Institute for Scientific Research in Cosmic Anthropoecology, Russia

Keynote: Water as important geoecological resource for the strategy of humanity’s survival

Time : 14:00-14:45

Conference Series Water Resource Summit 2017 International Conference Keynote Speaker Alexander Trofimov photo
Biography:

Trofimov Alexander received a Diploma of the Doctor from Novosibirsk State Medical University in 1973 and Doctor of Medical Sciences in 1998. After that he served in various posts namely ISA professor in 1999, Academician of International Academy Energy-informative Sciences in 2001, Academician of ABI, USA in 2010, General Director and Chief of Scientific Council of International Scientific Research Institute of Cosmoplanetary Anthropoecology (ISRICA), and Chief of Laboratory helioclimatopathology of Science Center of Clinical and Experimental Medicine of Siberian Department of Russian Academy of Medical Science. He also received DSc from Open International University for Complementary Medicine in India in 1998, and is Member of Organizing Committee of conferences of OMICS group from 2014 to 2016. From 1975 till 2010, he wrote more than 300 scientific works, 7 monographs and received 9 patents. His basic research interests are in heliobiology, cosmic anthropoecology, geoecology, geophysics, helioclimatopathology, preventive medicine and investigation of water as a helioprotective mean. 

Abstract:

In conditions of continued decrease in induction of the Earth magnetic field, reduction of its buffering properties and corresponding increase in access of solar corpuscular energy flows to biosphere, the problem of surviving of humanity and biotechnological protection of all living on our planet is becoming one of the most actual concerns. The aim of the study was development and approbation of effective non-medicinal helioprotective means on the base of drinking water, widely available to the population of different countries. As a result of scientific research in 2007-2016 such remedy was found–it is water, which has passed a special technological processing in the installations with weakening of the magnetic field of the Earth many times (patent of RF â„– 2342149) (photos 1,2).
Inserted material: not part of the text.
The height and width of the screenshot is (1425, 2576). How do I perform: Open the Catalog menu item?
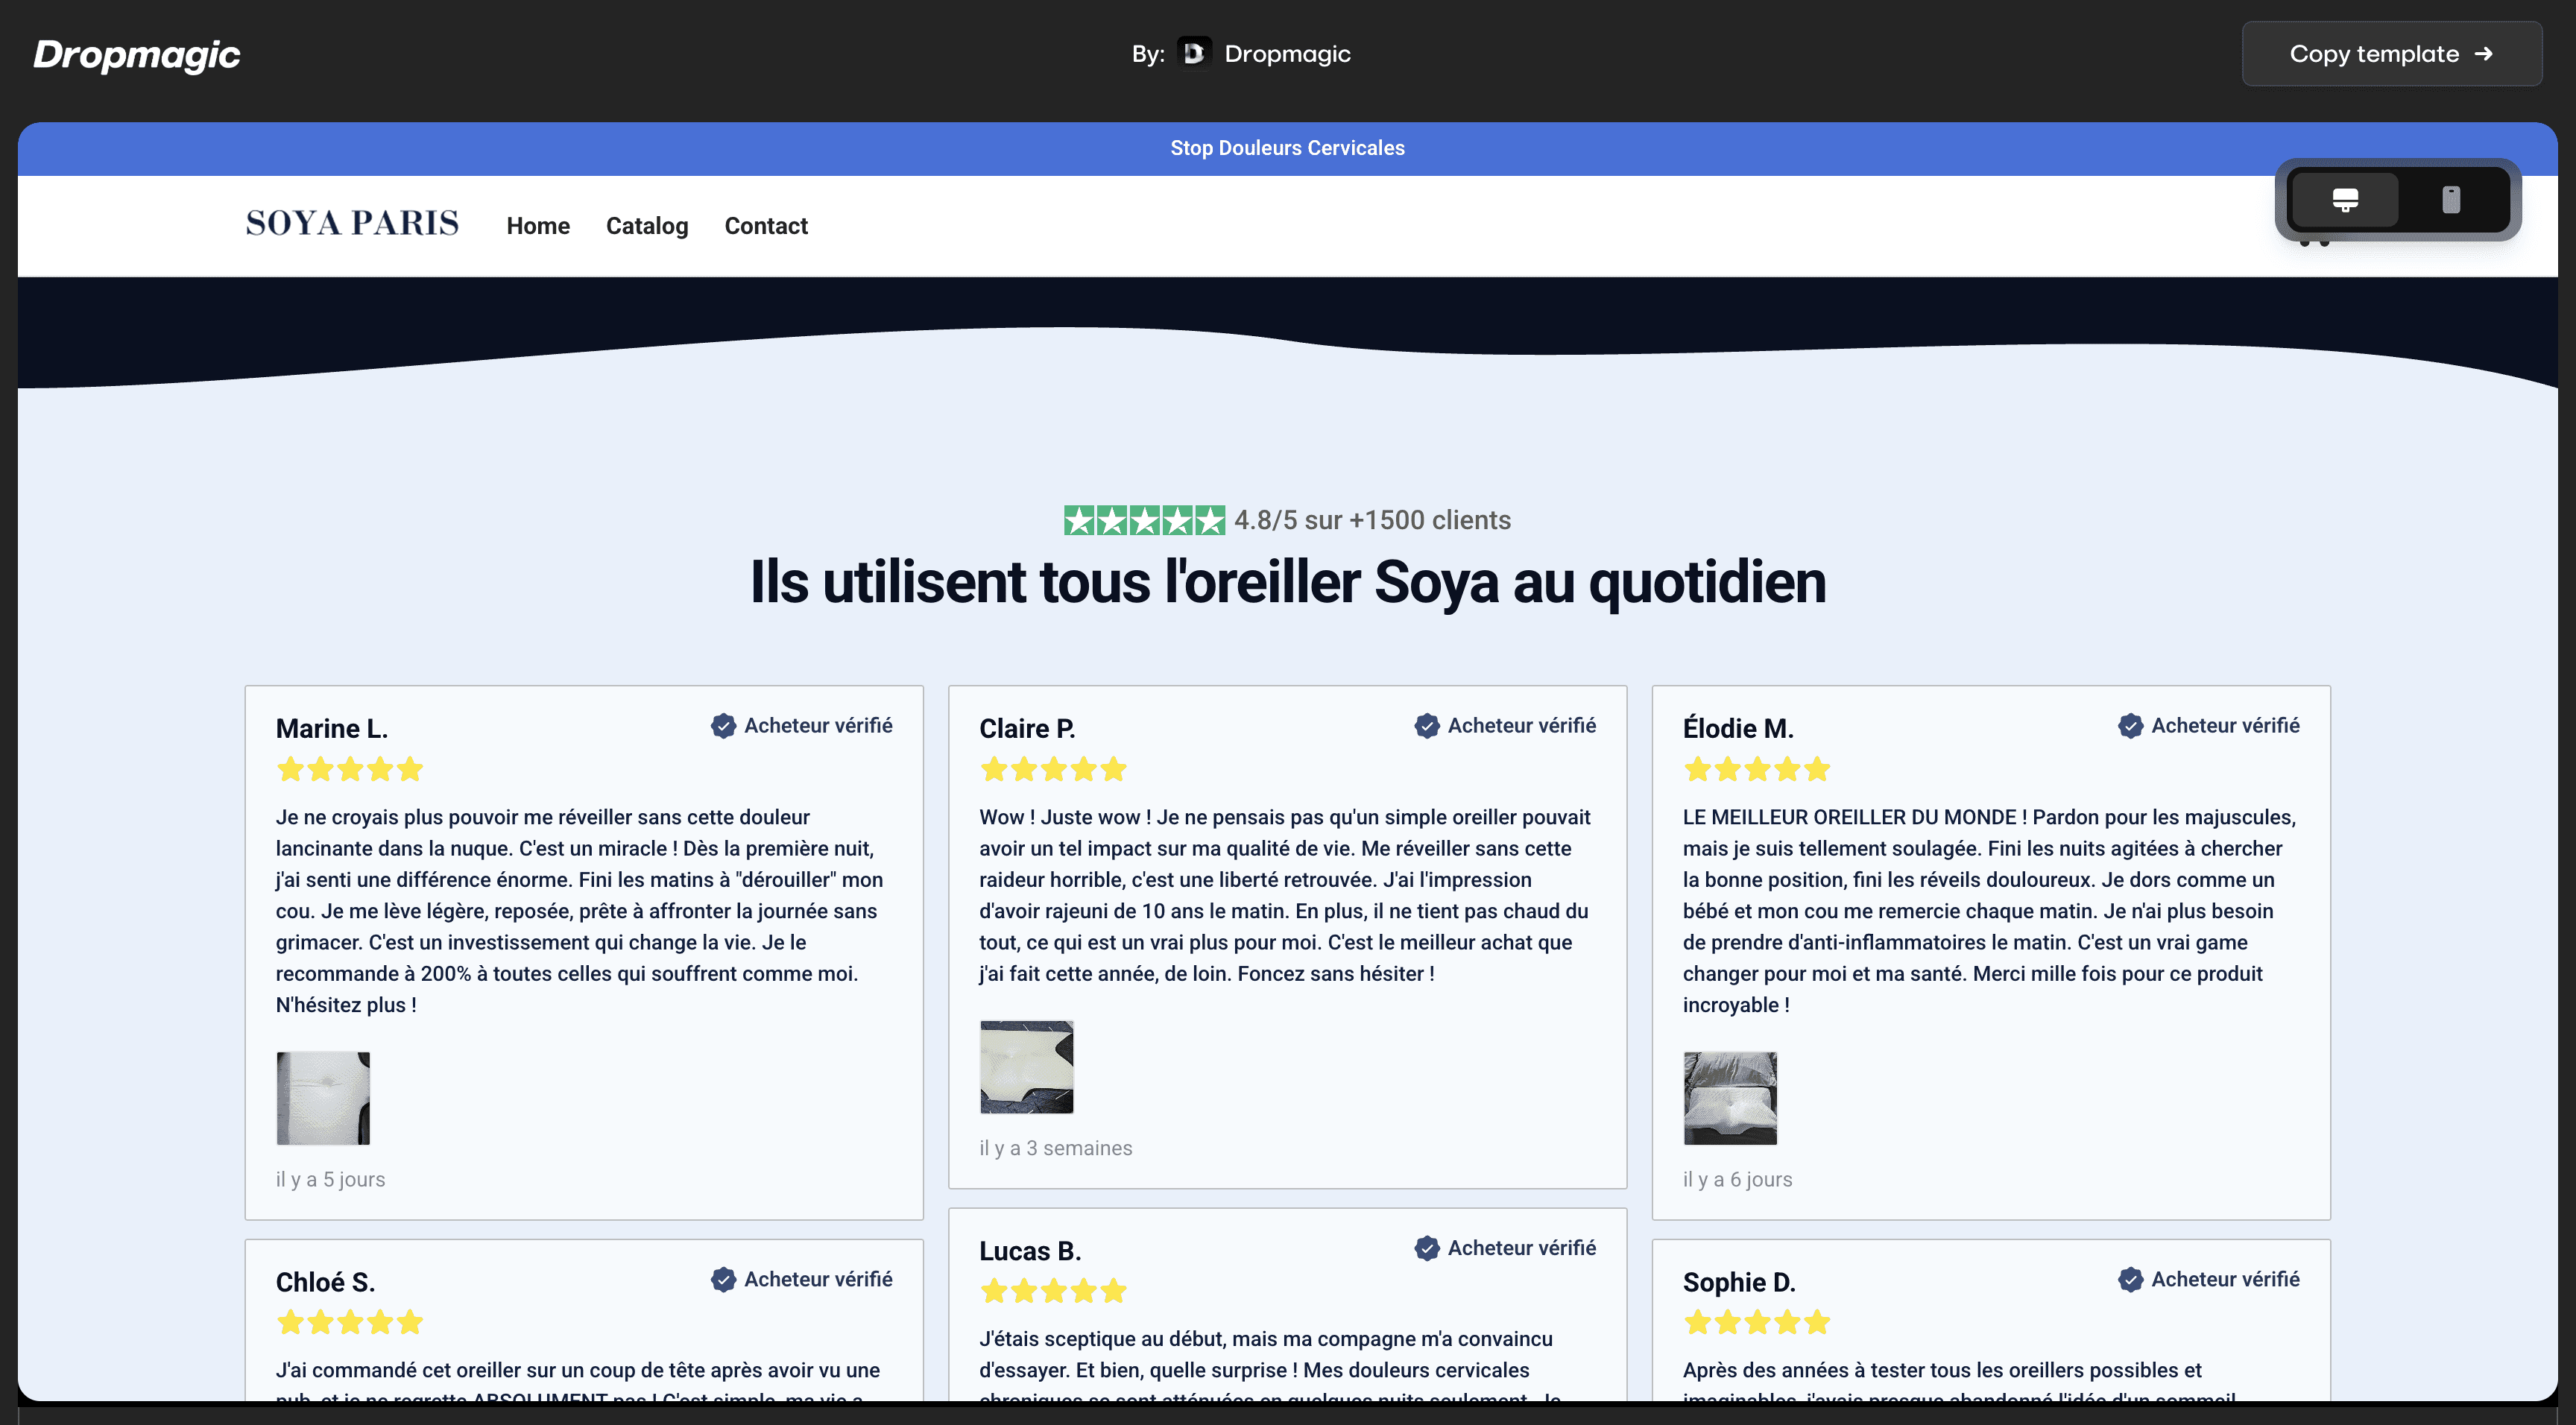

It has been shown that drinking water «HELIOSTAR», after its exposure in these conditions, acquires the most important qualities of helio-magneto-geroprotector, Thus the range of new technologies of preventive medicine is replenished by effective non-medicinal helio-heroprotective means, which can reduce helio-dependence of an organism, risks of many heliodependent diseases and rapid speed of human aging. Resource of new type of drinking water should become one of the main elements of the global system of geoecological life-supporting and survival of humanity at modern conditions of cosmoplanetary changes.